(page 1 of 2)
Heibel in the Chicago store with a few elements of surprise, including a chair made with pieces of recycled oil drums ($250) and, hanging on the wall behind her, a soft-sided Wally planter ($49-$188)
For ideas on how to create a modern and inviting outdoor space, we turned to Tara Heibel, owner of the hip urban gardening stores Sprout Home (in Chicago and in Brooklyn) and an all-around groovy gal. (Her Ukrainian Village house will be featured in a forthcoming book from the creators of the Design*Sponge blog, due to land this fall from Artisan Books.)
How do you begin to plan an outdoor area? First, assess the architecture of the space. Are you starting from scratch or is there an existing framework into which you must fit your design? Second, decide how you would like to use the space. Playing? Entertaining? Relaxing? Third, consider how much time you will be able to devote to the space. Plants are like people; they need varying degrees of maintenance. Finally, determine your budget.
Do modern buildings have any special issues when it comes to garden aesthetics? People come to me and say their house feels cold—often because the exterior walls are a grayish brick or stone. In that case, I recommend using teak or cedar containers and some colored pots to warm things up.

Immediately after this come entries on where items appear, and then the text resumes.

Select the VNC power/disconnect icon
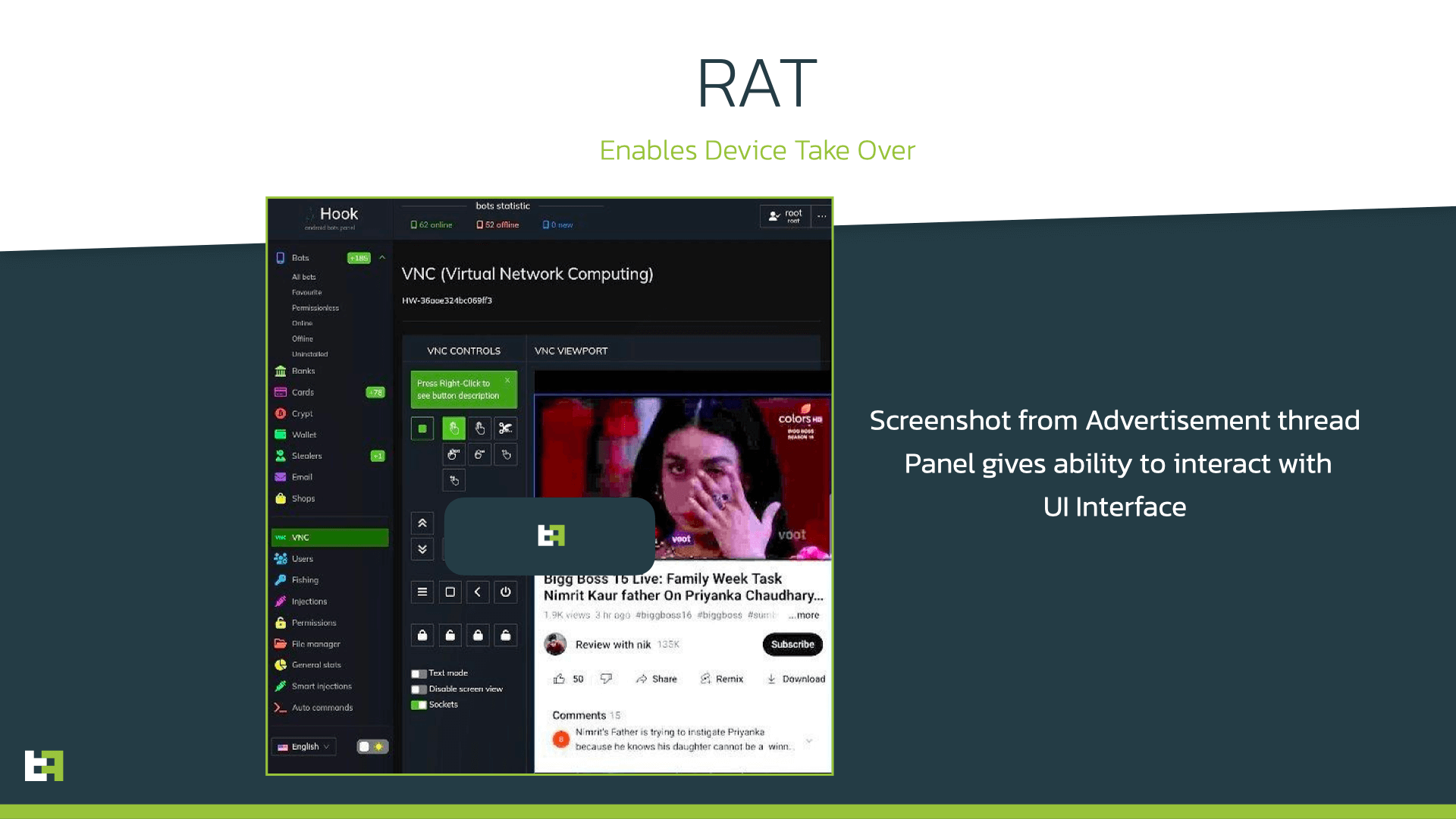Viewport: 1456px width, 819px height. (505, 591)
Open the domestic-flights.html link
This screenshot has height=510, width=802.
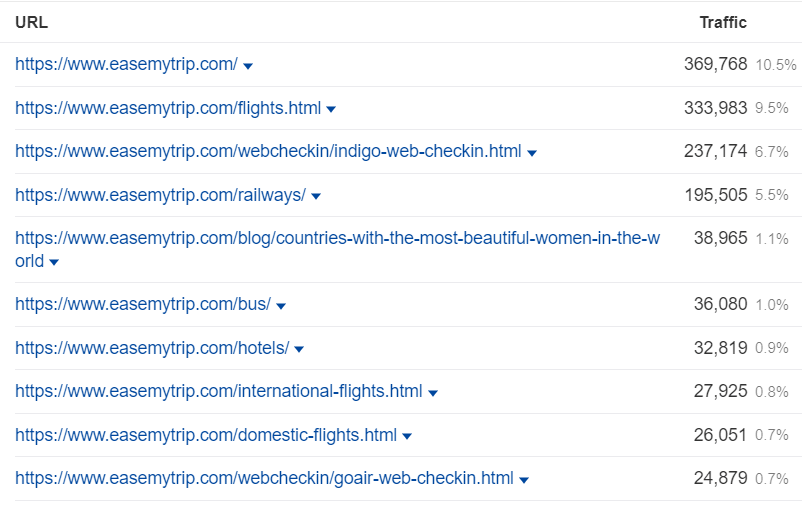click(x=206, y=435)
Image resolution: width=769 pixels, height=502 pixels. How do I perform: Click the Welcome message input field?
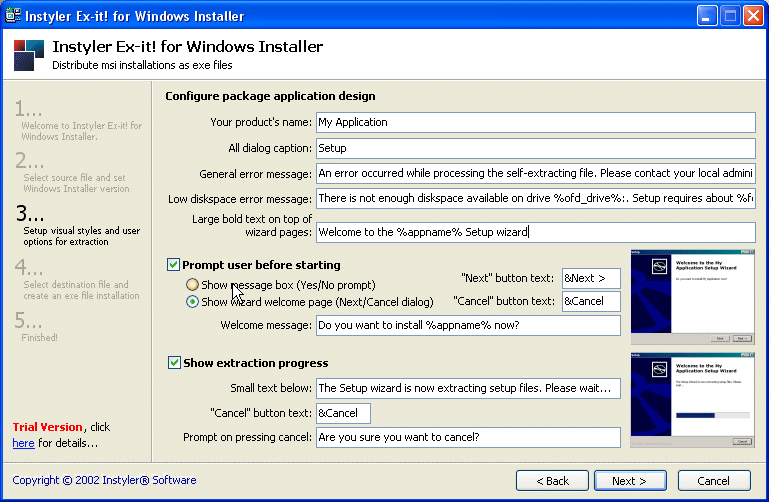[467, 326]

Are you a fan of colorful containers? My taste is minimalist. When it comes to color, I tend to use only one, in different tones, so it doesn’t feel like a circus. When people have a bunch of different colored pots, I suggest putting them against a backdrop of natural-colored fiber-cement containers filled with leafy plants.
What do we need to know about containers? When people buy containers to plant big trees and the trees don’t survive the first winter, they are very disappointed. The problem is they are not over-wintering, or insulating, their containers properly. You have to fool your trees and shrubs into thinking that they are in the ground.
What containers do you recommend for large plantings that stay outside year-round? The ones that best tolerate our climate are made of steel, aluminum, fiber-cement, and heavy-duty poly-molded plastic. Terra cotta and other ceramic pots can crack in cold temperatures. Use those for annuals, then empty and store them or turn them upside down at the end of each season. The beauty of non-built-in containers is that if you know you will be moving soon, you can move them with you.
Any tips for stretching a budget? You can cut down your seasonal expenses by planting shrubs, trees, and perennials rather than annuals. Even if a tree costs $100, it’s a good deal—it should last forever, while if you are buying annuals you can easily spend more than that each season. If you do want annuals, remember that the more mature the plant, the more you pay for it. Starting from seed is the low-cost route.
What are some plants that make a statement and don’t require constant upkeep? There are so many low-maintenance plants out there—some of my favorites are sedum and carex grass. One thing to remember: When you are told that a plant is drought-tolerant, that usually means it will be that way after getting established. You need to nurture the plants until then, which can take a full season.